___ Dataset content

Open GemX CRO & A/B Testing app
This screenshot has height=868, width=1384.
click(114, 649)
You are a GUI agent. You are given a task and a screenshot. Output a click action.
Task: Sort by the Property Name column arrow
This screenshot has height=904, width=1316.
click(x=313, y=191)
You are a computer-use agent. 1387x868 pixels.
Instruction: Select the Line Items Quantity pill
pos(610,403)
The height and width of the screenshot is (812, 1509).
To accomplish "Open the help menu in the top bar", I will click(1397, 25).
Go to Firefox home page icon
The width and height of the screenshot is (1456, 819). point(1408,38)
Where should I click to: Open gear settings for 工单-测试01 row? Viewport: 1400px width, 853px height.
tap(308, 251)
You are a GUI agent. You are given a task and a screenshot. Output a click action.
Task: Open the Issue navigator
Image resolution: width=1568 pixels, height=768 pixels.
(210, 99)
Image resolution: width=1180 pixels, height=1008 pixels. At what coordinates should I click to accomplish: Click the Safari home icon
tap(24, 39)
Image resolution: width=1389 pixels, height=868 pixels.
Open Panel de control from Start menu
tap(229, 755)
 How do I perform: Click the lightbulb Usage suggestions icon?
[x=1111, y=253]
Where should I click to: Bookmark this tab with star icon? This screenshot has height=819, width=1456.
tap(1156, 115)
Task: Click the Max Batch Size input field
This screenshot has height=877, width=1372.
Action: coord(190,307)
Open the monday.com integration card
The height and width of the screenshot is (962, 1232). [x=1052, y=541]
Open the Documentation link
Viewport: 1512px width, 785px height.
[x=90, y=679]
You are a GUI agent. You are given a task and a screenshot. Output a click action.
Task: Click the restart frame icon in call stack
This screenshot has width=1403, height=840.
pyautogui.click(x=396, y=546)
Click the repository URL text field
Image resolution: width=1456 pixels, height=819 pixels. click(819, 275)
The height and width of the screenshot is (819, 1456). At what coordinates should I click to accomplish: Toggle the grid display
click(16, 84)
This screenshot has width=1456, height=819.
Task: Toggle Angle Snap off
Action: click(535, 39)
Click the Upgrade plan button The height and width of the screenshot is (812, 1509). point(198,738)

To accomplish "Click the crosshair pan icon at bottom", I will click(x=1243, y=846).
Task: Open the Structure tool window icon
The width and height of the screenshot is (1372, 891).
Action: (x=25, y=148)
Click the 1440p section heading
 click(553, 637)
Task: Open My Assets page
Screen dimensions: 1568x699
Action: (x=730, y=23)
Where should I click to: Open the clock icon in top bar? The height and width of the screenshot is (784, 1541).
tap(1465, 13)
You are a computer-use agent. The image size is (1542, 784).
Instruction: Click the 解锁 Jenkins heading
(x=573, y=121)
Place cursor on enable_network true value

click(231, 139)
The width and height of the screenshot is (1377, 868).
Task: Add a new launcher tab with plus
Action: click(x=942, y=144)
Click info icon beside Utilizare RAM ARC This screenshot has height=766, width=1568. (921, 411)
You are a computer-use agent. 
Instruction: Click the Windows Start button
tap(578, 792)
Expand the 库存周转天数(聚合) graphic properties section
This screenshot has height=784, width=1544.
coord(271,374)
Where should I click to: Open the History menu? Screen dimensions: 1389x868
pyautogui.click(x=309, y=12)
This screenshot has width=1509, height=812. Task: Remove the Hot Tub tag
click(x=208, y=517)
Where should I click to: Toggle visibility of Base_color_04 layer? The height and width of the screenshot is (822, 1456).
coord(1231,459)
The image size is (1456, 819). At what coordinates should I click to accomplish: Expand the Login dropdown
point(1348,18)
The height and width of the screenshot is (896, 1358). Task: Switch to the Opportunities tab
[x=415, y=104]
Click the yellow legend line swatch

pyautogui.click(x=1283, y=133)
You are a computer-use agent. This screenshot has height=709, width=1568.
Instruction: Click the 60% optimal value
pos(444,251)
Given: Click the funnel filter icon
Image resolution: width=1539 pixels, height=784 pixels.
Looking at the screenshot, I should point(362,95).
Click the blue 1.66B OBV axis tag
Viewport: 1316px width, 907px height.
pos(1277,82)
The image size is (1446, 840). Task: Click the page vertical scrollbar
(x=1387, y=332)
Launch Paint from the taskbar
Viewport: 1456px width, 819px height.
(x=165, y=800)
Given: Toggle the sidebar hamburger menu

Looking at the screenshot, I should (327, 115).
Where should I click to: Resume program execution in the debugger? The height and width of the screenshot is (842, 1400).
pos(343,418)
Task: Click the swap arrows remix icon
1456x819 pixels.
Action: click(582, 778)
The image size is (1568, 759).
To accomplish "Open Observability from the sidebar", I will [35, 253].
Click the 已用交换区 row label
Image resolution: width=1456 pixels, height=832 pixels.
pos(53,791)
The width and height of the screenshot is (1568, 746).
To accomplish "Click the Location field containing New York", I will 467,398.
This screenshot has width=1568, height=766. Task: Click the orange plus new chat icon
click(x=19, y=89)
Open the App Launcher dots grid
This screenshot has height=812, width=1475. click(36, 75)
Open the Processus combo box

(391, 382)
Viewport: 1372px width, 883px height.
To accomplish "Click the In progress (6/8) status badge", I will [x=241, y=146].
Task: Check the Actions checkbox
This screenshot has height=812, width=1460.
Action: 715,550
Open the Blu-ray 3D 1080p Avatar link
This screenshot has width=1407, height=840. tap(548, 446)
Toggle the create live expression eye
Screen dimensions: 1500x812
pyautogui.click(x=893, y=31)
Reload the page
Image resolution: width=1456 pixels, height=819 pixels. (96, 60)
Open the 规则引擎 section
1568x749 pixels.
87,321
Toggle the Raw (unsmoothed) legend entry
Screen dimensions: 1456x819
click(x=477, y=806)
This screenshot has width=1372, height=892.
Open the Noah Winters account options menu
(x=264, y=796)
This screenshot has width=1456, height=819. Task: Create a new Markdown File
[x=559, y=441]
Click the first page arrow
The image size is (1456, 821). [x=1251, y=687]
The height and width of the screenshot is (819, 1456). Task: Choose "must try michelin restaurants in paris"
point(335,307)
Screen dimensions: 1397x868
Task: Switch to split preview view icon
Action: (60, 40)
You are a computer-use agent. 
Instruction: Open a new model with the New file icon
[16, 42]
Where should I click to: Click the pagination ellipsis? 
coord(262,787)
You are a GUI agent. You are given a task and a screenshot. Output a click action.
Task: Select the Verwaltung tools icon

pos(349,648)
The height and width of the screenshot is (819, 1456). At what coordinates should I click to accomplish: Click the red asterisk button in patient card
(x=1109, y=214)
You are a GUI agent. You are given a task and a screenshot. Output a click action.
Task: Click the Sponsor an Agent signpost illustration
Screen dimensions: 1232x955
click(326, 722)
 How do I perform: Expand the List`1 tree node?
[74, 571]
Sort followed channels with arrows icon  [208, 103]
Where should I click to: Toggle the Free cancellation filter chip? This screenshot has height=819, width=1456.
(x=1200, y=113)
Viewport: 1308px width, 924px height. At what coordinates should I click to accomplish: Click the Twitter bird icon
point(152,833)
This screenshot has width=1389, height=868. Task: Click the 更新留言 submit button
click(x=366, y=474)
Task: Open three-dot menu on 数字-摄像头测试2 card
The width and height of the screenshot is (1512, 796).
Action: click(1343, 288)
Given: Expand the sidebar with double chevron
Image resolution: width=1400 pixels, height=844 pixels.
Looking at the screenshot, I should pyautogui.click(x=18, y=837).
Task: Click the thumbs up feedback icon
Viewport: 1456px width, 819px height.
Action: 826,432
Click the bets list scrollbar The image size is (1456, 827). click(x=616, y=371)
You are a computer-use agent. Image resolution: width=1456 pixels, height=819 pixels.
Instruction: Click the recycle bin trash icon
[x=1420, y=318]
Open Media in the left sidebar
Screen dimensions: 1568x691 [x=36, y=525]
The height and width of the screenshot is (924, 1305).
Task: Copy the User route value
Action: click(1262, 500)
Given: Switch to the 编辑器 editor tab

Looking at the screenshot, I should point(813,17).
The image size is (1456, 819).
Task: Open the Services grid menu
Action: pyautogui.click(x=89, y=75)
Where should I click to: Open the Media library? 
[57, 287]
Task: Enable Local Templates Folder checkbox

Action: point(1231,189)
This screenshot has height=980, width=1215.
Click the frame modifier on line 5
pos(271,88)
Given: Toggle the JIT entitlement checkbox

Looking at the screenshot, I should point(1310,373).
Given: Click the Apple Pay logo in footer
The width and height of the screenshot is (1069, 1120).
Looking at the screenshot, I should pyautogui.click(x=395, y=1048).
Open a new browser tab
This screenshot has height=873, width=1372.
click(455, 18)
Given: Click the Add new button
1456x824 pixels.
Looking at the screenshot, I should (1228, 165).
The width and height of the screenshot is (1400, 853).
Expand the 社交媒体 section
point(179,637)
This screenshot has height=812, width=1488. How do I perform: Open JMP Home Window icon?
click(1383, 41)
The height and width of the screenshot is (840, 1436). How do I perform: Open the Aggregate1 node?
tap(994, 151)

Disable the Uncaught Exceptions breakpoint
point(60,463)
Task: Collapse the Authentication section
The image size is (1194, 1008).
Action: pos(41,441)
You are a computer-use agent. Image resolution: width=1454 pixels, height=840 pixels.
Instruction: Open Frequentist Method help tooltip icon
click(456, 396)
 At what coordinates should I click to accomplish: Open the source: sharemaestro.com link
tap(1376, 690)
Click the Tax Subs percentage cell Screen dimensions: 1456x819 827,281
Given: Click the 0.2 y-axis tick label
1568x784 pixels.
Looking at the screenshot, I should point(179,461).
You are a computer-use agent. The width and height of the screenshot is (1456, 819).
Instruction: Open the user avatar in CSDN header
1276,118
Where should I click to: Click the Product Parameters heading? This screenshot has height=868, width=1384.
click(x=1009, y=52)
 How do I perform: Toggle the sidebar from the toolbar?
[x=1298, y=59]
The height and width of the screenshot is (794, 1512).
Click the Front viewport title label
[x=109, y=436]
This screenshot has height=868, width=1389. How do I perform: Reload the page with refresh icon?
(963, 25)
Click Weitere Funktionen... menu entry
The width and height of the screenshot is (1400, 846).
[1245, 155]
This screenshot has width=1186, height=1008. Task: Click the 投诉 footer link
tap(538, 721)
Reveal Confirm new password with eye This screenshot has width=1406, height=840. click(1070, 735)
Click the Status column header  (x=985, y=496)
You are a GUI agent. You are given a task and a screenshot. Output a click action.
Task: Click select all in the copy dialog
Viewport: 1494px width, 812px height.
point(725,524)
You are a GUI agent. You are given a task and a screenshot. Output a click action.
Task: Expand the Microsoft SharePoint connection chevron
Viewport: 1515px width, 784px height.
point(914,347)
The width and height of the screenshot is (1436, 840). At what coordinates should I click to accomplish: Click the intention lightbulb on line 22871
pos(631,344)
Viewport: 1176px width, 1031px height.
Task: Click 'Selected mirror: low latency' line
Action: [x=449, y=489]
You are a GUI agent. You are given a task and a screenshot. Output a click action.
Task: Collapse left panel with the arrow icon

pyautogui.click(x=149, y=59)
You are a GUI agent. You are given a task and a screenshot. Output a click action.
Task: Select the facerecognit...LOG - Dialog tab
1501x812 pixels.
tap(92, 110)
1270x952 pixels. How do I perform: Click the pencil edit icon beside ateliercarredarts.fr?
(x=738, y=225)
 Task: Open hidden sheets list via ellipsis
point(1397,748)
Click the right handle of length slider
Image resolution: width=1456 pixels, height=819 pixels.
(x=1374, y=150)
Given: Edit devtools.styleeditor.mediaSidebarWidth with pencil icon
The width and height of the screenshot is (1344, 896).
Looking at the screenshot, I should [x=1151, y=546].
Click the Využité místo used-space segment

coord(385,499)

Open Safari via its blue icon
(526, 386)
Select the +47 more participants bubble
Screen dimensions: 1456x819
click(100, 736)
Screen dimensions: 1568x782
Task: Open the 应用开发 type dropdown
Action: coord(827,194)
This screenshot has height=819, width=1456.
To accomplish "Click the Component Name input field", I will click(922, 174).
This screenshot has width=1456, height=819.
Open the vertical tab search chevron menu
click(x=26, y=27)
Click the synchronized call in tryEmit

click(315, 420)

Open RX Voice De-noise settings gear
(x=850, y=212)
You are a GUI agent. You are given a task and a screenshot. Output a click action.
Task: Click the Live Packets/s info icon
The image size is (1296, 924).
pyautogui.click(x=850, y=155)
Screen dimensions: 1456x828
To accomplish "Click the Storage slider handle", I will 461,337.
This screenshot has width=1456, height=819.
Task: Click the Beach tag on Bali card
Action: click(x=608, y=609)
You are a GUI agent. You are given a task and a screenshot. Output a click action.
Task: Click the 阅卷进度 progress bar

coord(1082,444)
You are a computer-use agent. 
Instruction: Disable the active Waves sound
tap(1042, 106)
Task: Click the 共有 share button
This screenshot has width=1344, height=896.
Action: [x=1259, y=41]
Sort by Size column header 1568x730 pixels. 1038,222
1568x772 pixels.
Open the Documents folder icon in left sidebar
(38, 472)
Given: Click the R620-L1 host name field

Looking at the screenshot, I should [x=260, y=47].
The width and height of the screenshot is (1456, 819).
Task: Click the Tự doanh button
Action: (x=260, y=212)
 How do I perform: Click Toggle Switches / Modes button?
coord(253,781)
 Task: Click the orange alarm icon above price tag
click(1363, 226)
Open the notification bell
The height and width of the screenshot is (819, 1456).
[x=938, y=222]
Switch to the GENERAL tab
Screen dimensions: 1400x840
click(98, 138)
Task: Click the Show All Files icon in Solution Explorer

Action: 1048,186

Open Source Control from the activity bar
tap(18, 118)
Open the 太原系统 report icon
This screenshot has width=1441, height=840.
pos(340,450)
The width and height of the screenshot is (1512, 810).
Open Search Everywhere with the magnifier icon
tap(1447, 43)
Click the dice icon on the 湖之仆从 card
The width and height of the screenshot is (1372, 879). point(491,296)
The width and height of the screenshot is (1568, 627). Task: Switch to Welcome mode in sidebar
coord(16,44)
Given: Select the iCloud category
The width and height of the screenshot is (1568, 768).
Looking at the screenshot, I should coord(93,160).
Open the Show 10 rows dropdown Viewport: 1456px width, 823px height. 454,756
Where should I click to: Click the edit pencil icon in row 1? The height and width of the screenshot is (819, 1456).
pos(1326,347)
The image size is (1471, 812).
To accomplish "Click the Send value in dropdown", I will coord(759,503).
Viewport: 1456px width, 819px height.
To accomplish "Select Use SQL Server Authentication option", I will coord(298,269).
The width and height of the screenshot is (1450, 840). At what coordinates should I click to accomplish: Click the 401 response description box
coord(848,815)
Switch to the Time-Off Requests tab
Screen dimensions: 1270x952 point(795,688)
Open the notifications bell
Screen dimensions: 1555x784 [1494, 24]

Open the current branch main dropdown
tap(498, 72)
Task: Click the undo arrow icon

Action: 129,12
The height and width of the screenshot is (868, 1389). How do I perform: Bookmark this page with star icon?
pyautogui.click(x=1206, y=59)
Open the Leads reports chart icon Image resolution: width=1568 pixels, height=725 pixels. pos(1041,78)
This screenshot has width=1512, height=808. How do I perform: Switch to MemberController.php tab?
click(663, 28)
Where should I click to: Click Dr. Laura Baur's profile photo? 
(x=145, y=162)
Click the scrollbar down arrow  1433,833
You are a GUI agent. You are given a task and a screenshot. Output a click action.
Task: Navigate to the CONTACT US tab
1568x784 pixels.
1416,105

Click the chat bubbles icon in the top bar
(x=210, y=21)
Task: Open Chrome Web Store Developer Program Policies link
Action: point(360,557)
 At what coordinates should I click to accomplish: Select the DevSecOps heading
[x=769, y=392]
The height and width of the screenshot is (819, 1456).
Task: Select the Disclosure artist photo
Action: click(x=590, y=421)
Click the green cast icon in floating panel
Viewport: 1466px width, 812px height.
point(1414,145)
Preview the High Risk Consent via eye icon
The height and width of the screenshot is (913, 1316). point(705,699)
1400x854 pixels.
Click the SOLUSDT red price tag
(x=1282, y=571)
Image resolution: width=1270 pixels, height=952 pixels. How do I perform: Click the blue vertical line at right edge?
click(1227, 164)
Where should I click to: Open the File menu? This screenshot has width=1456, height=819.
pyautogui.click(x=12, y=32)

______

Your reply should consist of one number: how many lines above contain the word "axis".

### Response area
2